## Short task
Copy out the items word for word, from the very first line through the line that contains "Недвижимость (8, 74)", with that line included.

>> begin Given data

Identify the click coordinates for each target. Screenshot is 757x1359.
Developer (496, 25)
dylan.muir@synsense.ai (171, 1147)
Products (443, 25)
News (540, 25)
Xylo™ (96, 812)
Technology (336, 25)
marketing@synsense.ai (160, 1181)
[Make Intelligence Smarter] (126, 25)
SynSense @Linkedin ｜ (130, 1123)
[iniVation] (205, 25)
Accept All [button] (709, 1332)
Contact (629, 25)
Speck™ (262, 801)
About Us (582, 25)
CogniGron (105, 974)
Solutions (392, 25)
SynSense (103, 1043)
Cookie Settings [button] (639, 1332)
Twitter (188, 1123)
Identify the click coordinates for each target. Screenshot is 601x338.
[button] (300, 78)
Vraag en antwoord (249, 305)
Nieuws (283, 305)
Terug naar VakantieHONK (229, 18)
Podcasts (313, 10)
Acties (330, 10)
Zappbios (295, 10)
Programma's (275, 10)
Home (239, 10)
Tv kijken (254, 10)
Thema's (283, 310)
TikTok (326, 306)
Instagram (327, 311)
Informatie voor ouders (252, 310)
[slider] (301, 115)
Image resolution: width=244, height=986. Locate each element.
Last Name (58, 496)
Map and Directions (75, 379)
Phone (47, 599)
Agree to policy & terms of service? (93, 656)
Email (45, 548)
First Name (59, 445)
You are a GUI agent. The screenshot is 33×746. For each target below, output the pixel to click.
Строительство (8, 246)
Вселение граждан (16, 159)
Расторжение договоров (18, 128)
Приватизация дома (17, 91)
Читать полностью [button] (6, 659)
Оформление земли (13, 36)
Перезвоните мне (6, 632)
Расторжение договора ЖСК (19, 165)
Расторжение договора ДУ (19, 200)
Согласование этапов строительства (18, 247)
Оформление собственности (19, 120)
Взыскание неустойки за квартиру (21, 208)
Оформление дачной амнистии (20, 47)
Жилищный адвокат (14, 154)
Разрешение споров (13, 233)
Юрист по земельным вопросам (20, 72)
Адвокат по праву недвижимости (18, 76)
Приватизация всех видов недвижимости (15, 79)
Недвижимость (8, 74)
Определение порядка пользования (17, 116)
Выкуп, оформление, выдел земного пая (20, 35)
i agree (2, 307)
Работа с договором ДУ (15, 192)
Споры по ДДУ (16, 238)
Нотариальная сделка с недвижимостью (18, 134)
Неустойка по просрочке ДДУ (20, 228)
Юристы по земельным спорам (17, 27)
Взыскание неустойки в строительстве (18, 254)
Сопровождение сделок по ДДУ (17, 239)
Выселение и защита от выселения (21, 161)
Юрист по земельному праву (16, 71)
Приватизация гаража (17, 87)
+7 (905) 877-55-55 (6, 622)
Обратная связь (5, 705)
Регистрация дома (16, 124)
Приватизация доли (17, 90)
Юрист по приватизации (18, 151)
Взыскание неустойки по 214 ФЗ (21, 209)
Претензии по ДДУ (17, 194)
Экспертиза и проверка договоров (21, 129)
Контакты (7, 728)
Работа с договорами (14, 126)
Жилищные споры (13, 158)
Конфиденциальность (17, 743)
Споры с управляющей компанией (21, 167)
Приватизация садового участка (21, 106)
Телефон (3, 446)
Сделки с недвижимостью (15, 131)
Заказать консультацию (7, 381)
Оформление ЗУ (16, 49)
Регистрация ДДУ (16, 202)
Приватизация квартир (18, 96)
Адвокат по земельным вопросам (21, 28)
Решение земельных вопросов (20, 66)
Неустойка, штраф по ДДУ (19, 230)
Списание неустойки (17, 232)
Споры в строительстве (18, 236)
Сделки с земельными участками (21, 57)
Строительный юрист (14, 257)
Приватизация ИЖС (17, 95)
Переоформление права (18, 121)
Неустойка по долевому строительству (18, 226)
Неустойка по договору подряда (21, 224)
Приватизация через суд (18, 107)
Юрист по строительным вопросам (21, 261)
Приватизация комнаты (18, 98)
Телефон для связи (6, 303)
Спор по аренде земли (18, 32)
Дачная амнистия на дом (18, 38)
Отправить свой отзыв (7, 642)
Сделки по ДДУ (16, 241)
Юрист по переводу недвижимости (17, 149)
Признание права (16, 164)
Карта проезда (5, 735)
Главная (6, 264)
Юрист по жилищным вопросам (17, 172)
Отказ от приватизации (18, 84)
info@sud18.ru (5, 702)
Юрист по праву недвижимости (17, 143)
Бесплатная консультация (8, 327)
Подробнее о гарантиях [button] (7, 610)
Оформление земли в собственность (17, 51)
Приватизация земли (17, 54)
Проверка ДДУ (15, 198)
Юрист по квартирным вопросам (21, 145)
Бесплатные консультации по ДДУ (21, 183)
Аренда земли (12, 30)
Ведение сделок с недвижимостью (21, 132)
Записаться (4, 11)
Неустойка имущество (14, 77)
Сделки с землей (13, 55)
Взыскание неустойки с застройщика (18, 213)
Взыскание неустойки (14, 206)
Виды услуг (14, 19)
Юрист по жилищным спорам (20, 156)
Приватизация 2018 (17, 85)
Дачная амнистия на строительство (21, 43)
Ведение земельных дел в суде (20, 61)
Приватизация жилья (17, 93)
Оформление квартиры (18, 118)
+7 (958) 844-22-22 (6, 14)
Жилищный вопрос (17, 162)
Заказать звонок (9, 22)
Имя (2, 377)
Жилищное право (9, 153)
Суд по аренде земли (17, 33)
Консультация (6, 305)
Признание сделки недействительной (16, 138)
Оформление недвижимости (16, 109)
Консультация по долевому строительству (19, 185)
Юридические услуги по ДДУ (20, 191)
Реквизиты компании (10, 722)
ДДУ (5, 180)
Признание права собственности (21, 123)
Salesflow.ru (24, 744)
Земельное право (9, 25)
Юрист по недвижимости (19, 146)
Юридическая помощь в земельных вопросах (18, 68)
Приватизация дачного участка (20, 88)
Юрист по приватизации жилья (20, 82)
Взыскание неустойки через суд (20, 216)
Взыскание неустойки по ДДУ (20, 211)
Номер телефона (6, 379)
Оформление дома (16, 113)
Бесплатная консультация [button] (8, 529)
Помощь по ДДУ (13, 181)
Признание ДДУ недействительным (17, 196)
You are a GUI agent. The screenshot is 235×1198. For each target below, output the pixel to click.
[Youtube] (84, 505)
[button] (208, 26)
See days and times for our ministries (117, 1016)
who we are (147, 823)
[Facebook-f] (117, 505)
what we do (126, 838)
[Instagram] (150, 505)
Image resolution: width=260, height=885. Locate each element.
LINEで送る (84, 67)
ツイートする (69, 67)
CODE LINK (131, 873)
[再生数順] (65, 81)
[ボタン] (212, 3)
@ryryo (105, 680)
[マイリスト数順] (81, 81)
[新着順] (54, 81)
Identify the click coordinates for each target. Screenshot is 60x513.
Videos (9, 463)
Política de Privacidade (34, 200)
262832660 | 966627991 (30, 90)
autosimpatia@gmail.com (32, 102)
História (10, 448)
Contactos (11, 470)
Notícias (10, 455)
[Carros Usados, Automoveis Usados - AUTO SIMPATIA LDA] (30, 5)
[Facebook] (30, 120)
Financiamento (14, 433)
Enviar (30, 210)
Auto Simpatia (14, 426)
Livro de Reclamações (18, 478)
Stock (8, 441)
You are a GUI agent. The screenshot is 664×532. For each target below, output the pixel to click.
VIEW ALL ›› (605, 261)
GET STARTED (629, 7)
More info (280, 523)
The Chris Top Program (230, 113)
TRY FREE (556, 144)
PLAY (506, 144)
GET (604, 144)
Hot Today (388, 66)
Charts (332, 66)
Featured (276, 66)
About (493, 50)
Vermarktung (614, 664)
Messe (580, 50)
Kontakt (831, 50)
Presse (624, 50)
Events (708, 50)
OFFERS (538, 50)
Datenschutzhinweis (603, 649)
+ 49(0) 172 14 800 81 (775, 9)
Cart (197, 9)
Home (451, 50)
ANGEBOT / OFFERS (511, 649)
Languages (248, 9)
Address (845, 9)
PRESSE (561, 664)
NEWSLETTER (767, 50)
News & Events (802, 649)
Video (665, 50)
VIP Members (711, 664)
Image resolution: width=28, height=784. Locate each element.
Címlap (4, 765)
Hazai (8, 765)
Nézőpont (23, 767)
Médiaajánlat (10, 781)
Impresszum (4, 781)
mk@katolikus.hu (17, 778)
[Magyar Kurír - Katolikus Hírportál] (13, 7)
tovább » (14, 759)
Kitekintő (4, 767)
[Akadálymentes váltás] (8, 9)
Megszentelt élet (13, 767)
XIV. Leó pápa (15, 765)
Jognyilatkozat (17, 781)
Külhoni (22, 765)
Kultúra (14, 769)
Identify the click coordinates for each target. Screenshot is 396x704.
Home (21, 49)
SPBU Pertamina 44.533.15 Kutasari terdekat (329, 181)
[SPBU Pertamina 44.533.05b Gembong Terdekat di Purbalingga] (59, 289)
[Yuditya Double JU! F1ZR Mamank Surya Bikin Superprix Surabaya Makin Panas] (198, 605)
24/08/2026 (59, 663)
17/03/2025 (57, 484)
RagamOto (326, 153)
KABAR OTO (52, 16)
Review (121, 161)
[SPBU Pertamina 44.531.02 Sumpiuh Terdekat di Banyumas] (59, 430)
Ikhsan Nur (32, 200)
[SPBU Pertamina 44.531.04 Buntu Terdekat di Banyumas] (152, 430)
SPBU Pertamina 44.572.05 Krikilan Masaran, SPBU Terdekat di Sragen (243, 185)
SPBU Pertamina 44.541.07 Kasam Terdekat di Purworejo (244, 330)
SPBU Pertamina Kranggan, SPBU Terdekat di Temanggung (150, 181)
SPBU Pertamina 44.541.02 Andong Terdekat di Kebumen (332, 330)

>> end Given data

## Written response
Identify the click coordinates for each target. Screenshot is 757x1359.
Developer (496, 25)
dylan.muir@synsense.ai (171, 1147)
Products (443, 25)
News (540, 25)
Xylo™ (96, 812)
Technology (336, 25)
marketing@synsense.ai (160, 1181)
[Make Intelligence Smarter] (126, 25)
SynSense @Linkedin ｜ (130, 1123)
[iniVation] (205, 25)
Accept All [button] (709, 1332)
Contact (629, 25)
Speck™ (262, 801)
About Us (582, 25)
CogniGron (105, 974)
Solutions (392, 25)
SynSense (103, 1043)
Cookie Settings [button] (639, 1332)
Twitter (188, 1123)
Identify the click coordinates for each target. Screenshot is 601x338.
[button] (300, 78)
Vraag en antwoord (249, 305)
Nieuws (283, 305)
Terug naar VakantieHONK (229, 18)
Podcasts (313, 10)
Acties (330, 10)
Zappbios (295, 10)
Programma's (275, 10)
Home (239, 10)
Tv kijken (254, 10)
Thema's (283, 310)
TikTok (326, 306)
Instagram (327, 311)
Informatie voor ouders (252, 310)
[slider] (301, 115)
Image resolution: width=244, height=986. Locate each element.
Last Name (58, 496)
Map and Directions (75, 379)
Phone (47, 599)
Agree to policy & terms of service? (93, 656)
Email (45, 548)
First Name (59, 445)
You are a GUI agent. The screenshot is 33×746. For each target below, output the pixel to click.
Строительство (8, 246)
Вселение граждан (16, 159)
Расторжение договоров (18, 128)
Приватизация дома (17, 91)
Читать полностью [button] (6, 659)
Оформление земли (13, 36)
Перезвоните мне (6, 632)
Расторжение договора ЖСК (19, 165)
Расторжение договора ДУ (19, 200)
Согласование этапов строительства (18, 247)
Оформление собственности (19, 120)
Взыскание неустойки за квартиру (21, 208)
Оформление дачной амнистии (20, 47)
Жилищный адвокат (14, 154)
Разрешение споров (13, 233)
Юрист по земельным вопросам (20, 72)
Адвокат по праву недвижимости (18, 76)
Приватизация всех видов недвижимости (15, 79)
Недвижимость (8, 74)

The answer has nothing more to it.